“When will you turn bullish?” Posing this question to an informed fund manager drew a cool response. “When the FII’s sell”. This was a year ago. The interim period has seen quite the opposite with incessant selling by DII’s and matching buying by FII’s. The past few weeks have seen the situation reverse. FII’s have been sellers of Indian equities and DII’s have turned buyers. But, the ability of DII’s to buy is limited to their cash and once that is exhausted, we will need fresh inflows from the domestic retail investors. The prospects for that are limited given that domestic retail investors have been secularly avoiding equity. Mostly, domestic investors ownership of equity at this point of time is possibly at a historic low.
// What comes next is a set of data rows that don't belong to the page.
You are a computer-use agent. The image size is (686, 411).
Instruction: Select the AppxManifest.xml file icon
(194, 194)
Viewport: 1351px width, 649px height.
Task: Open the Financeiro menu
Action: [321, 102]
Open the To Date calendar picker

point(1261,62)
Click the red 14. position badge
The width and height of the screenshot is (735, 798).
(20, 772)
Under ownership is certainly bad in one sense. If you are under owned in equity and the markets sense a clear mandate in the run up to the poll results, it will give you no time to correct the situation. At that time, a heavy premium is likely to be suffered. It will be far safer to correct your under ownership of equity now.
The twin killers of success are impatience and greed. ~ Jim Rohn.
Invest speak: Investing globally has been a much loved theme among serious investors and HNI’s. But, the results of such investments may not be as lucrative going forward as they have been in the past 2 years. Importantly, the complexities of the global economies and fund flows are beyond the grasp of even serious market players. So, investing in developed markets is turning out to be a game played in the blind. We could see a nasty negative surprise in the developed economies. Investing in the domestic markets look far more finite with the worst actually factored in and with no great surprises in store. As things stand, the fact that there can’t be too many negative surprises in the domestic markets is a huge positive.
What your investing need now is patience & persistence.